The virus affects different groups differently, then. For Nationalists, the symptoms are criticism of the government’s response. For Labourites, they are an effusion of għaqda fost il-Maltin (national unity). Thus the slogans in Valletta, which are nothing but the overture to Labour’s election campaign – paid for by our taxes.

All of which might be fun to watch, if it didn’t banish so many people. I wonder how the cosmopolitans must feel in their rented flats, facing joblessness and walking past slogans they don’t understand because they are not meant to.  I just hope no one’s translating for them. It can’t be too reassuring to be told that the Maltin, but not you, are looking forward to a healthy future. The best you can hope for before you go back to your country is to cooperate with the Maltin in their mission to keep themselves, but not you, healthy.
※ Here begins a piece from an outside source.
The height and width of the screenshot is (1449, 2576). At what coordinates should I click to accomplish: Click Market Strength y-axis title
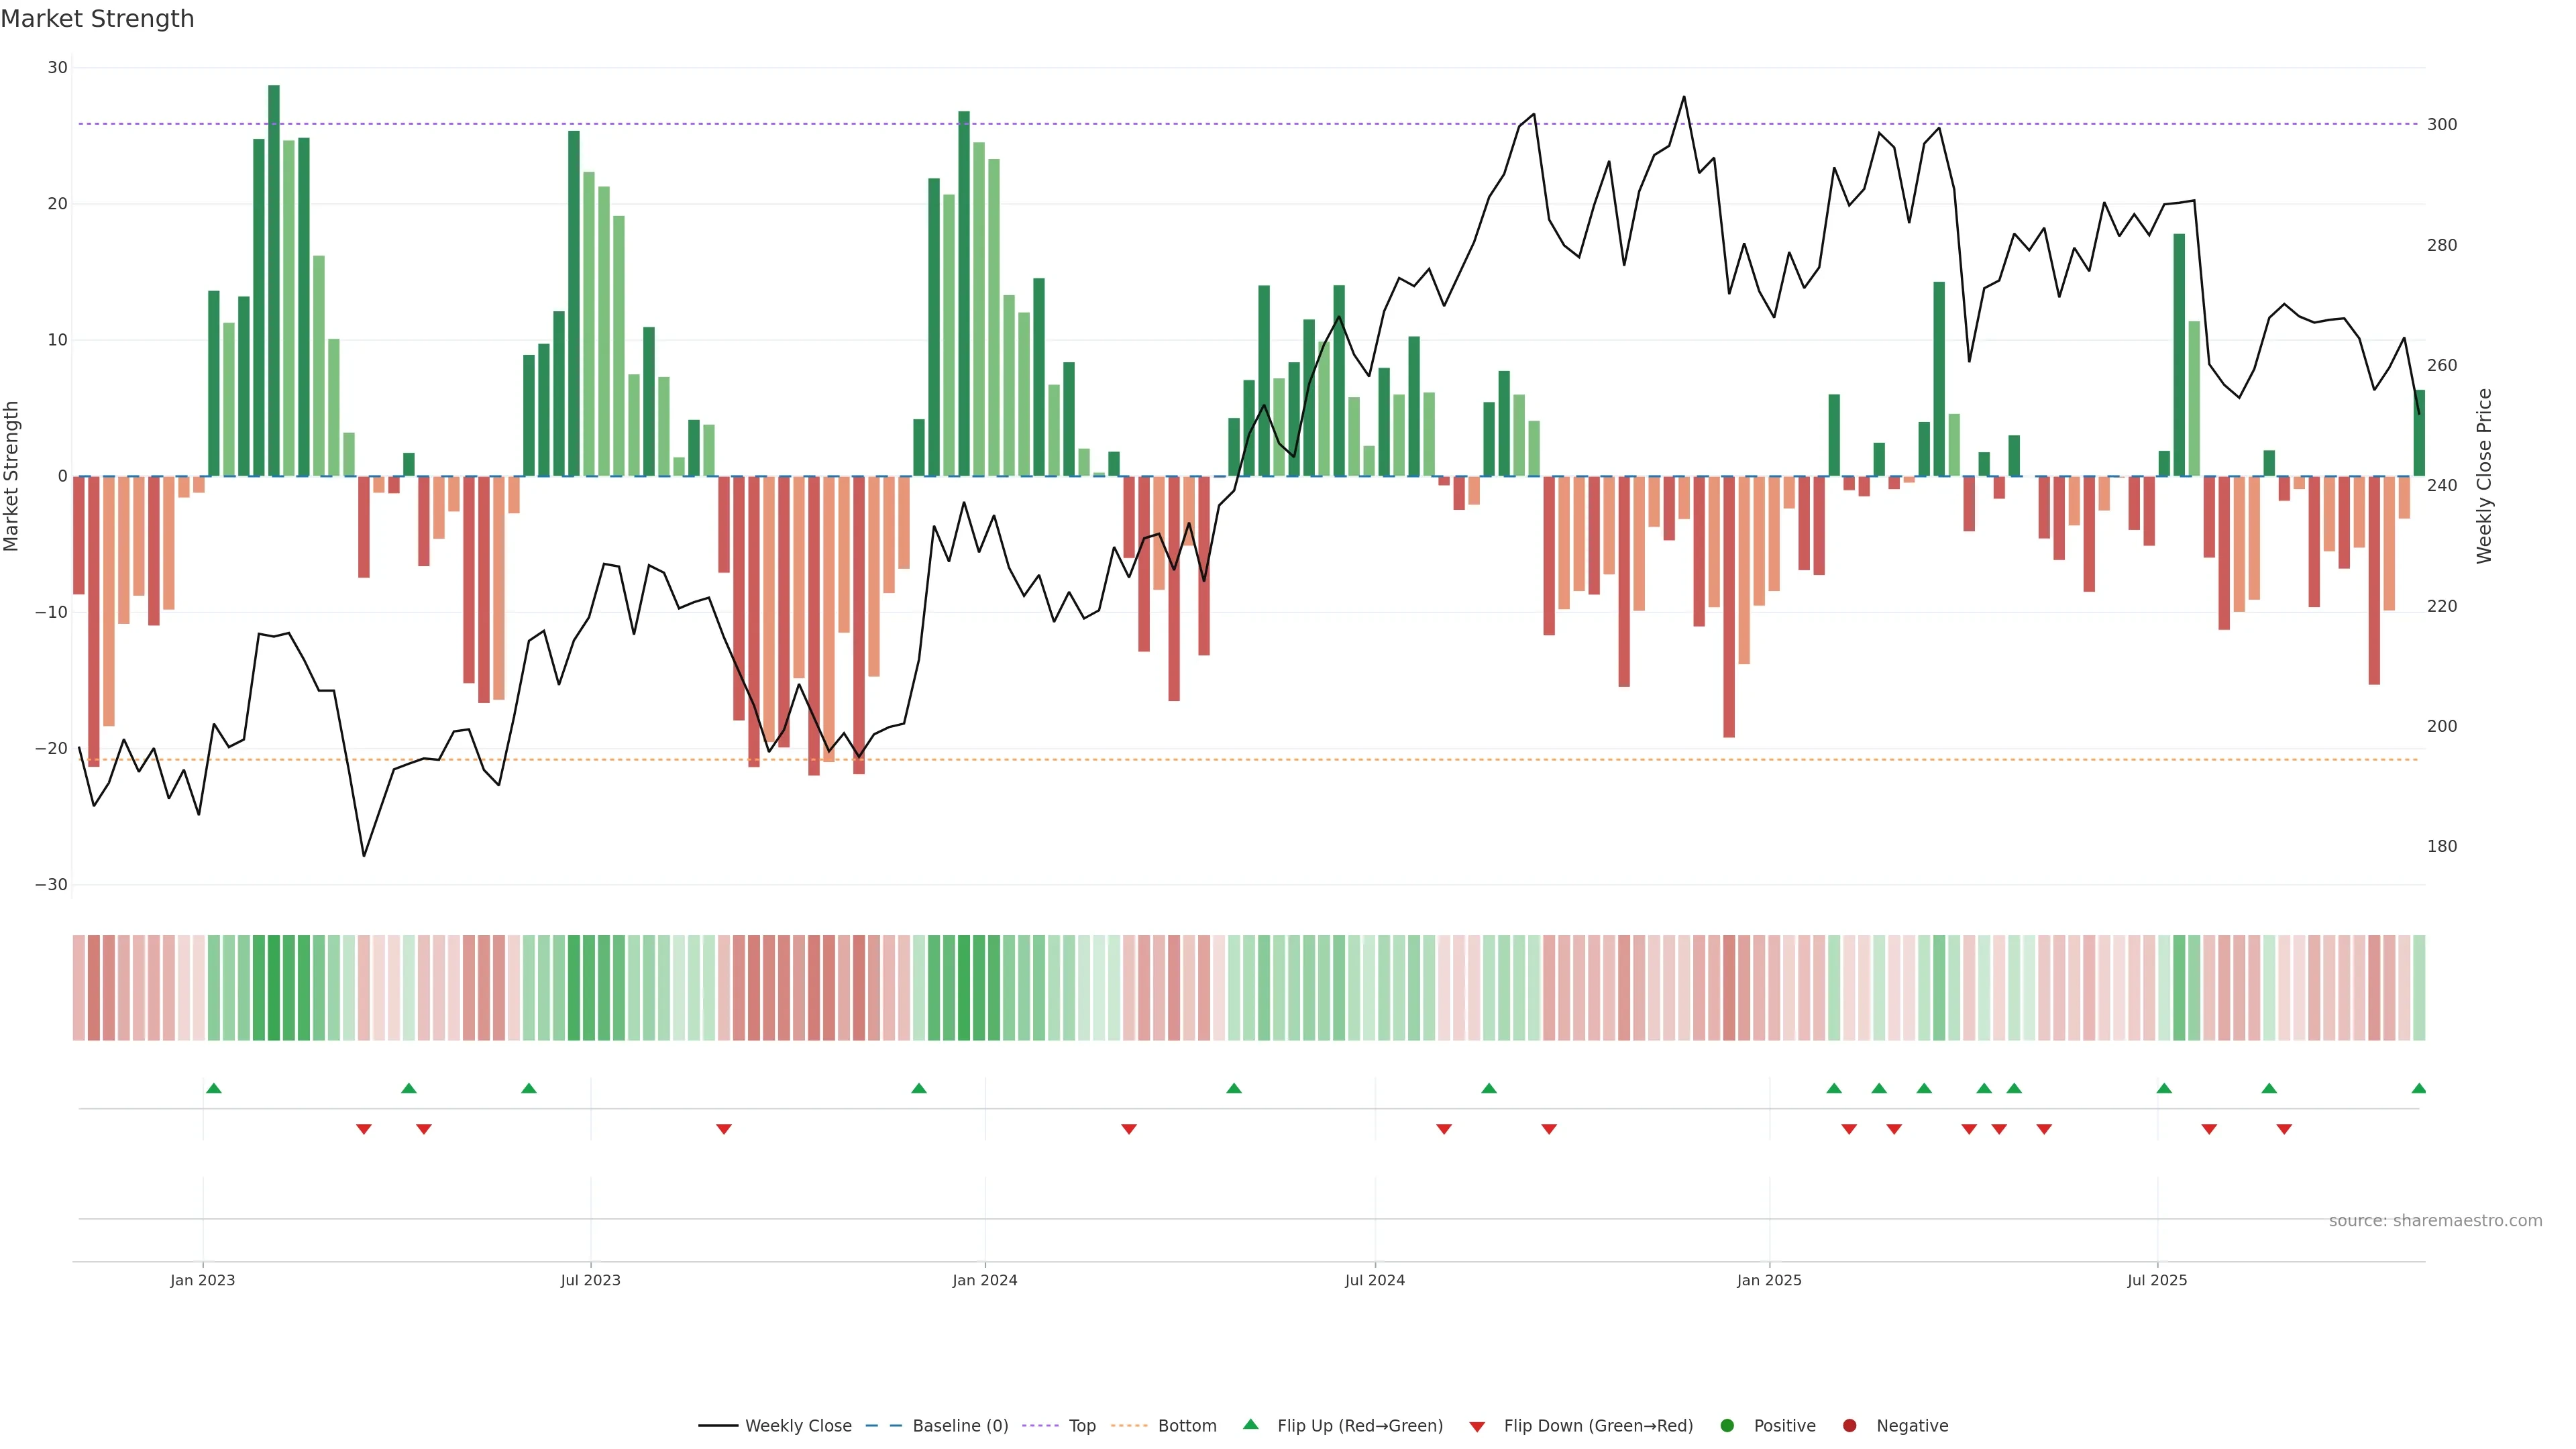click(x=12, y=476)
It could be argued that nationalism is atavistic by nature and that it is natural that times of crisis will always bring out the deep forces of blood and belonging. I’m arguing the exact opposite. Not only is there nothing primordial or natural about nationalism, it is a political – and politically expedient – response to situations in the here and now.

I’ve often wondered whether the George Cross deserves a corner of the Maltese flag. Maybe it’s a symptom of the virus and all that, but of late I often find myself wondering a bit more comprehensively.